What is needed:
Reproduce the listing below, replacing every occurrence of "Identify the location of" with "Find the position of" and leaving everything else unchanged.

Provided records:
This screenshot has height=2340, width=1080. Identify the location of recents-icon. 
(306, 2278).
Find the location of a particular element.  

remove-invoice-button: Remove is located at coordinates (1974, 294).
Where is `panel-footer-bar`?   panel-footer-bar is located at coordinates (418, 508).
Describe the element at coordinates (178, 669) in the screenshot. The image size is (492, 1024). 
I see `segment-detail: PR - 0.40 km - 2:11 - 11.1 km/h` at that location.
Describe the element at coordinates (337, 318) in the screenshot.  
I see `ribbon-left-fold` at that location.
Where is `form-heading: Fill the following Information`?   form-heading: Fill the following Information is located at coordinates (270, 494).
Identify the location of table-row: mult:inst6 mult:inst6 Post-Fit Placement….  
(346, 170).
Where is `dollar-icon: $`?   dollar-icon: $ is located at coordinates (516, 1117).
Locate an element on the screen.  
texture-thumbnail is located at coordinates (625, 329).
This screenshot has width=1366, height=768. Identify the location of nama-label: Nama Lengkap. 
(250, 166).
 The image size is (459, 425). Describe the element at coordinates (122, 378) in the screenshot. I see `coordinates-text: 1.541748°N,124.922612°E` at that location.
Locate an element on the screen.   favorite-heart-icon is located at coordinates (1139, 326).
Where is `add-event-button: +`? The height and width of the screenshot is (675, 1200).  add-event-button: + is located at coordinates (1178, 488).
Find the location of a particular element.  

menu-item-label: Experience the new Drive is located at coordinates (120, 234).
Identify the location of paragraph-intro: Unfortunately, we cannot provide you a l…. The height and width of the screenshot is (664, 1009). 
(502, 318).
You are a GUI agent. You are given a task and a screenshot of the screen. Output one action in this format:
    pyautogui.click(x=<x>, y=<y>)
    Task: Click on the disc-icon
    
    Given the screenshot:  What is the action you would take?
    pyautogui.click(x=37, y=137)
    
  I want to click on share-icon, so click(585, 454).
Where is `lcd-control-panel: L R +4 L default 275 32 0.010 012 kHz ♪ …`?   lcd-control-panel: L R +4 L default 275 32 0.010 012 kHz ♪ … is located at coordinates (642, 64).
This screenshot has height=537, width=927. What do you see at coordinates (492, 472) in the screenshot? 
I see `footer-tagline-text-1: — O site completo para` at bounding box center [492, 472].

Your response:
This screenshot has height=2340, width=1080. Find the position of recents-icon. 
(306, 2278).
Find the location of a particular element.  

remove-invoice-button: Remove is located at coordinates (1974, 294).
Where is `panel-footer-bar`?   panel-footer-bar is located at coordinates (418, 508).
Describe the element at coordinates (178, 669) in the screenshot. The image size is (492, 1024). 
I see `segment-detail: PR - 0.40 km - 2:11 - 11.1 km/h` at that location.
Describe the element at coordinates (337, 318) in the screenshot.  
I see `ribbon-left-fold` at that location.
Where is `form-heading: Fill the following Information`?   form-heading: Fill the following Information is located at coordinates (270, 494).
Find the position of table-row: mult:inst6 mult:inst6 Post-Fit Placement….  
(346, 170).
Where is `dollar-icon: $`?   dollar-icon: $ is located at coordinates (516, 1117).
Locate an element on the screen.  
texture-thumbnail is located at coordinates (625, 329).
This screenshot has width=1366, height=768. Find the position of nama-label: Nama Lengkap. 
(250, 166).
 The image size is (459, 425). Describe the element at coordinates (122, 378) in the screenshot. I see `coordinates-text: 1.541748°N,124.922612°E` at that location.
Locate an element on the screen.   favorite-heart-icon is located at coordinates (1139, 326).
Where is `add-event-button: +`? The height and width of the screenshot is (675, 1200).  add-event-button: + is located at coordinates (1178, 488).
Find the location of a particular element.  

menu-item-label: Experience the new Drive is located at coordinates (120, 234).
Find the position of paragraph-intro: Unfortunately, we cannot provide you a l…. The height and width of the screenshot is (664, 1009). 
(502, 318).
You are a GUI agent. You are given a task and a screenshot of the screen. Output one action in this format:
    pyautogui.click(x=<x>, y=<y>)
    Task: Click on the disc-icon
    
    Given the screenshot:  What is the action you would take?
    pyautogui.click(x=37, y=137)
    
  I want to click on share-icon, so click(585, 454).
Where is `lcd-control-panel: L R +4 L default 275 32 0.010 012 kHz ♪ …`?   lcd-control-panel: L R +4 L default 275 32 0.010 012 kHz ♪ … is located at coordinates (642, 64).
This screenshot has height=537, width=927. What do you see at coordinates (492, 472) in the screenshot? 
I see `footer-tagline-text-1: — O site completo para` at bounding box center [492, 472].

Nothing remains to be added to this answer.